## Supplied material
---*---
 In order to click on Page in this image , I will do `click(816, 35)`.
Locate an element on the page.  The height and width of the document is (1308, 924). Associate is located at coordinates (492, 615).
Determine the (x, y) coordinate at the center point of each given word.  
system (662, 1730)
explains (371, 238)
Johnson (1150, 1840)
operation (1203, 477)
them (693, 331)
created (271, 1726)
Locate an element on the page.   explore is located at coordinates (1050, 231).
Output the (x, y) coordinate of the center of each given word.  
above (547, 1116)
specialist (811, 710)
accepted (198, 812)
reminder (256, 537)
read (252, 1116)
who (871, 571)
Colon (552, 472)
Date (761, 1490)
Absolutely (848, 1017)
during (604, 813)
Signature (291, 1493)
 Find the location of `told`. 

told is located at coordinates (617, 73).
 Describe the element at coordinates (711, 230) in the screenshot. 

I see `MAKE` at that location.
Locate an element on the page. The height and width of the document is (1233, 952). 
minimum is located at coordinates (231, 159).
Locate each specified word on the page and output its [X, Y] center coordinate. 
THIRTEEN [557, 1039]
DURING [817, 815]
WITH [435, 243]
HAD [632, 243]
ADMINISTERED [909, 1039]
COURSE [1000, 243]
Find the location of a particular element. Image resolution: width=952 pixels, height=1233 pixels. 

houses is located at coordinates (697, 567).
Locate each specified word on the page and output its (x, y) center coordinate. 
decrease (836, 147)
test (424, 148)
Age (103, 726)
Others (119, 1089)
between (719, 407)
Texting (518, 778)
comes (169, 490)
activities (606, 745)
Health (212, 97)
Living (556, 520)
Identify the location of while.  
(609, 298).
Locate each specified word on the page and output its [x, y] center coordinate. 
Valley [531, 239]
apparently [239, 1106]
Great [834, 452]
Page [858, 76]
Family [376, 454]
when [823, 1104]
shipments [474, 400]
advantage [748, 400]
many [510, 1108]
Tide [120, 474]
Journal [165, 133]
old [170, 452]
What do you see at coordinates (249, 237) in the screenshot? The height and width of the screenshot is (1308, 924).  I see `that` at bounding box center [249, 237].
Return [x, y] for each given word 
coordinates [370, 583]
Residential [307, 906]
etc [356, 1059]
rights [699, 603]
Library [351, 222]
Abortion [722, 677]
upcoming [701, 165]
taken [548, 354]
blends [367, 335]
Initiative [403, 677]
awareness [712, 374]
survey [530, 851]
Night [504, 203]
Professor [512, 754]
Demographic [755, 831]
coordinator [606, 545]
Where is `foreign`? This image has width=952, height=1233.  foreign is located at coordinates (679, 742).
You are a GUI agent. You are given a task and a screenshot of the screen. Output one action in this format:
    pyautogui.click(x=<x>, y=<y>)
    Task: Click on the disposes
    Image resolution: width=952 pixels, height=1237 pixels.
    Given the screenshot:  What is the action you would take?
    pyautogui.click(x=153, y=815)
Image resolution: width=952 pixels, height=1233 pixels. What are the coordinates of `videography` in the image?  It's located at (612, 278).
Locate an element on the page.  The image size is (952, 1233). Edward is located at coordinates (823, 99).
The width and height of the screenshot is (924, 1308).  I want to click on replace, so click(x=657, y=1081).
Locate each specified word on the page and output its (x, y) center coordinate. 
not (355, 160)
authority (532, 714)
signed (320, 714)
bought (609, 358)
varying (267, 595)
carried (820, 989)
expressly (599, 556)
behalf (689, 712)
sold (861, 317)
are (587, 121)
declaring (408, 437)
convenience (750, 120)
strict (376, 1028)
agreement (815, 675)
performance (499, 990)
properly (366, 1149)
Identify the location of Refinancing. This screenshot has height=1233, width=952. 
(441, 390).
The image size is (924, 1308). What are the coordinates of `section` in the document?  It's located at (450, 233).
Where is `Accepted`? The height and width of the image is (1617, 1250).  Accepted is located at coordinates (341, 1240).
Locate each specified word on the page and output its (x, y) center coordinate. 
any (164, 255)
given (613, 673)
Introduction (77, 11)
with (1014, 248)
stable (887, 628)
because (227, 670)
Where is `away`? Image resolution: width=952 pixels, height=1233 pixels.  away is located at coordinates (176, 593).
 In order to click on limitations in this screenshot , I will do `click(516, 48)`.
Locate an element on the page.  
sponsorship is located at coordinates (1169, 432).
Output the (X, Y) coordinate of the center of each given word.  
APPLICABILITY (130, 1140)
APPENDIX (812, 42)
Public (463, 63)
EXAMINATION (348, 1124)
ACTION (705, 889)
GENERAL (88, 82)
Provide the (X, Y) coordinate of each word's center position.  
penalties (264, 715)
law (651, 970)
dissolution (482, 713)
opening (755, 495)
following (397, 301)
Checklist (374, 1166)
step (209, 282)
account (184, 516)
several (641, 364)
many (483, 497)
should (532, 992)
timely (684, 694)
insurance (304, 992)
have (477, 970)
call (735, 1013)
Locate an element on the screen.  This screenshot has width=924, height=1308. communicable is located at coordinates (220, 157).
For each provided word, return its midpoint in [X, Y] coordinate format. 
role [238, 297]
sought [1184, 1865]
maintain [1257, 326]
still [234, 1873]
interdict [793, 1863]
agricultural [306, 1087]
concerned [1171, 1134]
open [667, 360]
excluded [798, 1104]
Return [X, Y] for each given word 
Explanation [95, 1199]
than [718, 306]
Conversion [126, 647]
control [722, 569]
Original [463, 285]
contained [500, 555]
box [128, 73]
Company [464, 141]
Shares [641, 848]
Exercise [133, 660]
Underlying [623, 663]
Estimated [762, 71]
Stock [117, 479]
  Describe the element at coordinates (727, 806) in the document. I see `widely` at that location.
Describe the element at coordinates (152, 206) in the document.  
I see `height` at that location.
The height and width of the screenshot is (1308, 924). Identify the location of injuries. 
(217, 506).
---*---
## To be done
Copy all of the data above line for line, changing nothing.

## Result of the exercise
 In order to click on Page in this image , I will do `click(816, 35)`.
Locate an element on the page.  The height and width of the document is (1308, 924). Associate is located at coordinates (492, 615).
Determine the (x, y) coordinate at the center point of each given word.  
system (662, 1730)
explains (371, 238)
Johnson (1150, 1840)
operation (1203, 477)
them (693, 331)
created (271, 1726)
Locate an element on the page.   explore is located at coordinates (1050, 231).
Output the (x, y) coordinate of the center of each given word.  
above (547, 1116)
specialist (811, 710)
accepted (198, 812)
reminder (256, 537)
read (252, 1116)
who (871, 571)
Colon (552, 472)
Date (761, 1490)
Absolutely (848, 1017)
during (604, 813)
Signature (291, 1493)
 Find the location of `told`. 

told is located at coordinates (617, 73).
 Describe the element at coordinates (711, 230) in the screenshot. 

I see `MAKE` at that location.
Locate an element on the page. The height and width of the document is (1233, 952). 
minimum is located at coordinates (231, 159).
Locate each specified word on the page and output its [X, Y] center coordinate. 
THIRTEEN [557, 1039]
DURING [817, 815]
WITH [435, 243]
HAD [632, 243]
ADMINISTERED [909, 1039]
COURSE [1000, 243]
Find the location of a particular element. Image resolution: width=952 pixels, height=1233 pixels. 

houses is located at coordinates (697, 567).
Locate each specified word on the page and output its (x, y) center coordinate. 
decrease (836, 147)
test (424, 148)
Age (103, 726)
Others (119, 1089)
between (719, 407)
Texting (518, 778)
comes (169, 490)
activities (606, 745)
Health (212, 97)
Living (556, 520)
Identify the location of while.  
(609, 298).
Locate each specified word on the page and output its [x, y] center coordinate. 
Valley [531, 239]
apparently [239, 1106]
Great [834, 452]
Page [858, 76]
Family [376, 454]
when [823, 1104]
shipments [474, 400]
advantage [748, 400]
many [510, 1108]
Tide [120, 474]
Journal [165, 133]
old [170, 452]
What do you see at coordinates (249, 237) in the screenshot? The height and width of the screenshot is (1308, 924).  I see `that` at bounding box center [249, 237].
Return [x, y] for each given word 
coordinates [370, 583]
Residential [307, 906]
etc [356, 1059]
rights [699, 603]
Library [351, 222]
Abortion [722, 677]
upcoming [701, 165]
taken [548, 354]
blends [367, 335]
Initiative [403, 677]
awareness [712, 374]
survey [530, 851]
Night [504, 203]
Professor [512, 754]
Demographic [755, 831]
coordinator [606, 545]
Where is `foreign`? This image has width=952, height=1233.  foreign is located at coordinates (679, 742).
You are a GUI agent. You are given a task and a screenshot of the screen. Output one action in this format:
    pyautogui.click(x=<x>, y=<y>)
    Task: Click on the disposes
    Image resolution: width=952 pixels, height=1237 pixels.
    Given the screenshot:  What is the action you would take?
    pyautogui.click(x=153, y=815)
Image resolution: width=952 pixels, height=1233 pixels. What are the coordinates of `videography` in the image?  It's located at (612, 278).
Locate an element on the page.  The image size is (952, 1233). Edward is located at coordinates (823, 99).
The width and height of the screenshot is (924, 1308).  I want to click on replace, so click(x=657, y=1081).
Locate each specified word on the page and output its (x, y) center coordinate. 
not (355, 160)
authority (532, 714)
signed (320, 714)
bought (609, 358)
varying (267, 595)
carried (820, 989)
expressly (599, 556)
behalf (689, 712)
sold (861, 317)
are (587, 121)
declaring (408, 437)
convenience (750, 120)
strict (376, 1028)
agreement (815, 675)
performance (499, 990)
properly (366, 1149)
Identify the location of Refinancing. This screenshot has height=1233, width=952. 
(441, 390).
The image size is (924, 1308). What are the coordinates of `section` in the document?  It's located at (450, 233).
Where is `Accepted`? The height and width of the image is (1617, 1250).  Accepted is located at coordinates (341, 1240).
Locate each specified word on the page and output its (x, y) center coordinate. 
any (164, 255)
given (613, 673)
Introduction (77, 11)
with (1014, 248)
stable (887, 628)
because (227, 670)
Where is `away`? Image resolution: width=952 pixels, height=1233 pixels.  away is located at coordinates (176, 593).
 In order to click on limitations in this screenshot , I will do `click(516, 48)`.
Locate an element on the page.  
sponsorship is located at coordinates (1169, 432).
Output the (X, Y) coordinate of the center of each given word.  
APPLICABILITY (130, 1140)
APPENDIX (812, 42)
Public (463, 63)
EXAMINATION (348, 1124)
ACTION (705, 889)
GENERAL (88, 82)
Provide the (X, Y) coordinate of each word's center position.  
penalties (264, 715)
law (651, 970)
dissolution (482, 713)
opening (755, 495)
following (397, 301)
Checklist (374, 1166)
step (209, 282)
account (184, 516)
several (641, 364)
many (483, 497)
should (532, 992)
timely (684, 694)
insurance (304, 992)
have (477, 970)
call (735, 1013)
Locate an element on the screen.  This screenshot has width=924, height=1308. communicable is located at coordinates (220, 157).
For each provided word, return its midpoint in [X, Y] coordinate format. 
role [238, 297]
sought [1184, 1865]
maintain [1257, 326]
still [234, 1873]
interdict [793, 1863]
agricultural [306, 1087]
concerned [1171, 1134]
open [667, 360]
excluded [798, 1104]
Return [X, Y] for each given word 
Explanation [95, 1199]
than [718, 306]
Conversion [126, 647]
control [722, 569]
Original [463, 285]
contained [500, 555]
box [128, 73]
Company [464, 141]
Shares [641, 848]
Exercise [133, 660]
Underlying [623, 663]
Estimated [762, 71]
Stock [117, 479]
  Describe the element at coordinates (727, 806) in the document. I see `widely` at that location.
Describe the element at coordinates (152, 206) in the document.  
I see `height` at that location.
The height and width of the screenshot is (1308, 924). Identify the location of injuries. 
(217, 506).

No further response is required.